The food in Eastern Germany and the Czech Republic was heavy meat-and-potatoes fare that had me missing Northern California. Hütt’n in Nuremberg was a cozy little wood-lined pub with maybe eight tables, and is the one restaurant I’d strongly recommend (get there on the early side or make a reservation…).

At Hütt’n, Nuremberger sausages with a mustard-y potato salad (Franconian-style, I believe) and some strong horseradish, washed down with a dark-by-Germany’s-standards beer:

Everything on that plate was delicious, and it was probably my second-favorite meal of the extended trip, after the chicken rice in Singapore.

Their apfelstrudel was okay, but the other dessert, a fried apple fritter of some sort, was better:

The other food was decent, but none of the restaurants were ones I’d tell people to seek out. For example, a middling pretzel split in half and buttered, served for lunch with a bacon-filled pastry:

Venison Goulash with potatoes. Heavy and impossible to finish:

Mixed grilled meat. Still heavy:

I went 0 for 2 on food in Prague: terrible ham sandwiches with mayo, and bad smoked duck and pork. But the hot chocolate (more in the “melted dark chocolate” style) was good:

Beer in East Germany, Prague

27 Jan

My two favorite beers from a few days in and near Germany (both from restaurant and beer bar Hütt’n in Nuremberg, on Burgstraße — Nuremberg has a reputation for dark-for-Germany beers):

Landbier Dunkel from Brauerie Reh. Coppery, slightly hoppy with no bitterness, very satisfying.

Schwarze Anna from Brauerie Neder.

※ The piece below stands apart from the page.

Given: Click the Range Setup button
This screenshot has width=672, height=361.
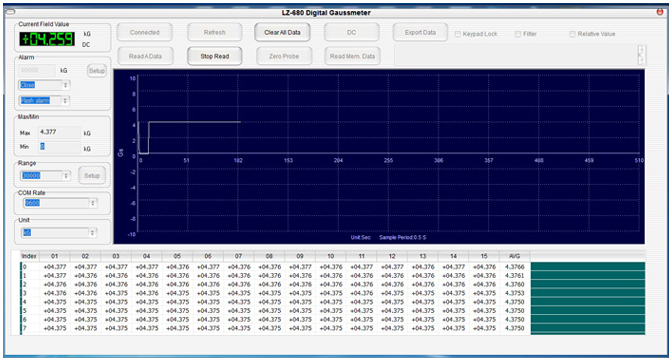Looking at the screenshot, I should tap(92, 176).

Black, a sort of burnt chocolate taste (though not too heavy), reminded me of a stout.

I also had (though less exciting):
  • Leichtes Landbier from Brauerie Rittmayer
  • A Czech pilsner I didn’t write down the name of, in Prague
Every beer was reasonably good, and a welcome break from a bad beer I’d had in Asia, but nothing blew me away. I was also busy and slightly sick at the end of the trip, though, so beer tasting wasn’t at the top of my list.